HINT:  The 'DISTRIBUTED BY' clause determines the distribution of data. Make sure column(s) chosen are the optimal data distribution key to minimize skew.
gpadmin=# set allow_system_table_mods = on;
gpadmin=# update gp_distribution_policy set numsegments = 2 where localoid = 't1'::regclass::oid or localoid = 't2'::regclass::oid;
gpadmin=# explain select * from t1 join t2 on t1.a = t2.b;
                                             QUERY PLAN
 Gather Motion 2:1  (slice1; segments: 2)  (cost=2037.25..1153983.05 rows=7413210 width=16)
   ->  Hash Join  (cost=2037.25..1005718.85 rows=3706605 width=16)
         Hash Cond: (t2.b = t1.a)
         ->  Redistribute Motion 2:2  (slice2; segments: 2)  (cost=0.00..2683.00 rows=43050 width=8)
               Hash Key: t2.b
               ->  Seq Scan on t2  (cost=0.00..961.00 rows=43050 width=8)
         ->  Hash  (cost=961.00..961.00 rows=43050 width=8)
               ->  Seq Scan on t1  (cost=0.00..961.00 rows=43050 width=8)
 Optimizer: Postgres query optimizer
(9 rows)

gpadmin=# create table t3(a int, b int);
NOTICE:  Table doesn't have 'DISTRIBUTED BY' clause -- Using column named 'a' as the Greenplum Database data distribution key for this table.
HINT:  The 'DISTRIBUTED BY' clause determines the distribution of data.

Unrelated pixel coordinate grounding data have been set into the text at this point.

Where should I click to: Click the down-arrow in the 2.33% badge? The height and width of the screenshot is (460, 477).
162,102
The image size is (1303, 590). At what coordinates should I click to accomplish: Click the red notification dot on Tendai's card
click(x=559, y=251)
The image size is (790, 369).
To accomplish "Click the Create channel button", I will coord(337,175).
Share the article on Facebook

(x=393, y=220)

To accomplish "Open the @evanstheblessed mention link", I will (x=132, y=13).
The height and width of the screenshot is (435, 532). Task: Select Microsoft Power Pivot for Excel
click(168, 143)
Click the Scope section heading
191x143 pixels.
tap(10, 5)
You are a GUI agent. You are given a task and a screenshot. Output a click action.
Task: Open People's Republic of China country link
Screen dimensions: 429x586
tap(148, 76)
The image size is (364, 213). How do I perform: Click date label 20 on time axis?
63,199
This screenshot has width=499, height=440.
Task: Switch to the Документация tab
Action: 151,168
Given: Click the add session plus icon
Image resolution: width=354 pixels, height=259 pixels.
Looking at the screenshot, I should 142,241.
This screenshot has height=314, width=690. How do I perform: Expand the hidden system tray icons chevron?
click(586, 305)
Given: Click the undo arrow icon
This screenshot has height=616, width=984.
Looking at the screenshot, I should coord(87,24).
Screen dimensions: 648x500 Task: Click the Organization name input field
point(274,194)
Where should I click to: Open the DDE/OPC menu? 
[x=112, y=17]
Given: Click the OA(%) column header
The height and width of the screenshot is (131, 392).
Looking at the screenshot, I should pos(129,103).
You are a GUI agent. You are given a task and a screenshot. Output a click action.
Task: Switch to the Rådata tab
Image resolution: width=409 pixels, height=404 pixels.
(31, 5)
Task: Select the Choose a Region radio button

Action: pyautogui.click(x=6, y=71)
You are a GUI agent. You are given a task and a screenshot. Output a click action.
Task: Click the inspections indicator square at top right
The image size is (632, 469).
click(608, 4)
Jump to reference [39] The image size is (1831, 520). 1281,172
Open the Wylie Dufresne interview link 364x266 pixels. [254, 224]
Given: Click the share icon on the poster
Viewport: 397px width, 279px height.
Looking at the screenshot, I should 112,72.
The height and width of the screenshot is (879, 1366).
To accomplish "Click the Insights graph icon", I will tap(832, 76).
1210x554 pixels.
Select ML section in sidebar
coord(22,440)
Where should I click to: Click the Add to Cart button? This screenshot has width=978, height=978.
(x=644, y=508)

Make sure column(s) chosen are the optimal data distribution key to minimize skew.
gpadmin=# select localoid::regclass::text, * from gp_distribution_policy ;
 localoid | localoid | policytype | numsegments | distkey | distclass
 t1       |    16385 | p          |           2 | 1       | 10027
 t2       |    16388 | p          |           2 | 1       | 10027
 t3       |    16391 | p          |           3 | 1       | 10027
(3 rows)

gpadmin=# explain select t1.a, t2.b from t1 join t2 on t1.a = t2.b union all select * from t3;
                                                QUERY PLAN
 Gather Motion 3:1  (slice1; segments: 3)  (cost=2037.25..1230798.15 rows=7499310 width=8)
   ->  Append  (cost=2037.25..1080811.95 rows=2499770 width=8)
         ->  Hash Join  (cost=2037.25..1005718.85 rows=2471070 width=8)
               Hash Cond: (t2.b = t1.a)
               ->  Redistribute Motion 2:3  (slice2; segments: 2)  (cost=0.00..2683.00 rows=43050 width=4)
                     Hash Key: t2.b
                     ->  Seq Scan on t2  (cost=0.00..961.00 rows=43050 width=4)
               ->  Hash  (cost=961.00..961.00 rows=28700 width=4)
                     ->  Seq Scan on t1  (cost=0.00..961.00 rows=28700 width=4)
         ->  Seq Scan on t3  (cost=0.00..961.00 rows=28700 width=8)
 Optimizer: Postgres query optimizer
(11 rows)

The above test case involves two partial tables t1 and t2 with numsegments = 2. t3 is fully distributed table with numsegments = 3.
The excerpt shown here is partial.